両者は、SMRに関する基本的な技術知識を共同で研究・交換し、将来のSMRプロジェクトの実現可能性を評価するほか、ワーキンググループを結成してエネルギー関連の経験やベストプラクティスを共有、研修プログラム、現地視察、その他の技術協力などを推進、将来のプロジェクトを支援するための人材育成のためのガイドラインを策定することとしている。

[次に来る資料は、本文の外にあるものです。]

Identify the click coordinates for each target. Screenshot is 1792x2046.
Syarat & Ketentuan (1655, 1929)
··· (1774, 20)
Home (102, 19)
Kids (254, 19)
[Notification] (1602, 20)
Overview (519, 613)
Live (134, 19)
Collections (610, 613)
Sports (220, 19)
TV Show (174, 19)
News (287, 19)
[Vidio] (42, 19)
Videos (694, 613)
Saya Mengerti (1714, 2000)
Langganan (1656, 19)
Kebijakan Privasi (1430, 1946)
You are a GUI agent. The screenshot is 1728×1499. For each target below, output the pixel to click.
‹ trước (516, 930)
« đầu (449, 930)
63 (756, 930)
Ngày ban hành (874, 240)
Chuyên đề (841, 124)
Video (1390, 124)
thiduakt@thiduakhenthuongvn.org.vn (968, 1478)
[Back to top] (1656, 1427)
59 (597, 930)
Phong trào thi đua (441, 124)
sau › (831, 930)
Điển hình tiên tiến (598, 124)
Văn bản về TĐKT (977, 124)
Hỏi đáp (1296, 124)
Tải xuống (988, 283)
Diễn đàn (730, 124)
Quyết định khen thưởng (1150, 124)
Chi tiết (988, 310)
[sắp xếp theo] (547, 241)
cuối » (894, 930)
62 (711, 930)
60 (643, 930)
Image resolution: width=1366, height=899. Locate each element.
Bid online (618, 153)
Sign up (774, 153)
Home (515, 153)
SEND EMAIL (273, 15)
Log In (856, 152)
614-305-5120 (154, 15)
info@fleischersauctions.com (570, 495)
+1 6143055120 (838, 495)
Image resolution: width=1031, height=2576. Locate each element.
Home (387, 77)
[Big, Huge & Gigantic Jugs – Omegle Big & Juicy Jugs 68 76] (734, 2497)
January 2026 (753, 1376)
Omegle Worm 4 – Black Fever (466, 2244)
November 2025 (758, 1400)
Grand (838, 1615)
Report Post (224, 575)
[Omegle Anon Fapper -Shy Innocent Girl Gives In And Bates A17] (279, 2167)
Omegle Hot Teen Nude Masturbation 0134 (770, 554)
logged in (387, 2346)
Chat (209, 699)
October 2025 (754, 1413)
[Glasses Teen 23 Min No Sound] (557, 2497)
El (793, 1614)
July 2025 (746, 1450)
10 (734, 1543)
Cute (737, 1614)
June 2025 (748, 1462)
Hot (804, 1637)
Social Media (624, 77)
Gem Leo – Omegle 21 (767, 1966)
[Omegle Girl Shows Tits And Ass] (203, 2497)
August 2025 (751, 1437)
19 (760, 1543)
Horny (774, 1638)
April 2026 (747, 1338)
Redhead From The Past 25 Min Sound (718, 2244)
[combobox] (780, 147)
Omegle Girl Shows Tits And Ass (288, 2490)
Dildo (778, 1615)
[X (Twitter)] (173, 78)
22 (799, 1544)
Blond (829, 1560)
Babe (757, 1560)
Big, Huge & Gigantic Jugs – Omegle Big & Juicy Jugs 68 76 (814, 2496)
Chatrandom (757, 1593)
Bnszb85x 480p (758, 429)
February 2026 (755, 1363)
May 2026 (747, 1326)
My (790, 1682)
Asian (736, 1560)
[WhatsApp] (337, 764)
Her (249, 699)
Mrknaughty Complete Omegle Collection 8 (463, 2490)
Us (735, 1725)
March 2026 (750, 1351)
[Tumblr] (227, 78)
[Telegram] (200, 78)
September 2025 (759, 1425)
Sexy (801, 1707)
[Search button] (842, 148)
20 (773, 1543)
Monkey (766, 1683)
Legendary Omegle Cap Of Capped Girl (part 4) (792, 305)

タイの電力需要の約6割は天然ガス火力でまかなっており、輸入も25%を占めている(2024年実績)。なお、EGAT発電分は3割であり、残りは中小の独立系電気事業者らが発電している。同国エネルギー省が策定する電力開発計画(PDP)では、エネルギー源を多様化しクリーンエネルギーの割合を増やす必要性を強調しており、「カーボンニュートラル2050」の目標達成に向けて、原子力を含む低炭素エネルギー源の拡大を目指している。両国は原子力安全や人材育成などの分野ですでに長年にわたり協力しているが、今年3月に両政府間で「原子力平和利用に関する協力協定」が締結。協力の枠組みが確立され、両国の原子力協力の大きな転換点となった。MOU締結により、タイの原子力の平和利用基盤を強化し、SMRを通じた脱炭素移行の実現に期待を寄せている。
タイEGAT側の調印者である、T. イアムサイ発電所開発・再生可能エネルギー担当副総裁は「SMRはエネルギー安全保障とカーボンニュートラルを同時に達成できる有望な技術」だとし、「世界的に指折りの原子力発電所の運転経験と専門性、技術ノウハウを持つKHNPとの協力は、EGATのエネルギー移行戦略に大きく貢献するだろう」と語った。
KHNP側の調印者である、P. インシク海外事業担当副本部長は、「今回のMOU締結は、当社の技術力を共有する重要な出発点だ」と述べ、「今後もEGATと緊密に協力し、タイの持続可能なエネルギーの未来を共に作り、タイをはじめとするASEAN地域のSMR市場への進出を本格化してグローバルなエネルギー移行に貢献する協力モデルを構築していく」と強調した。
なお、2022年11月、米国のK. ハリス副大統領(当時)が気候変動対策を目的としたプログラムの一環として、SMRを通じてタイの原子力発電を支援するとの声明を発表。これを受けタイでは電力源としてSMR導入が検討されており、米国務省主導による「SMRの責任ある利用のための基礎インフラ(FIRST)」プログラム下で、エネルギーミックス等に関するワークショップが開催されるなど、協力活動が実施されている。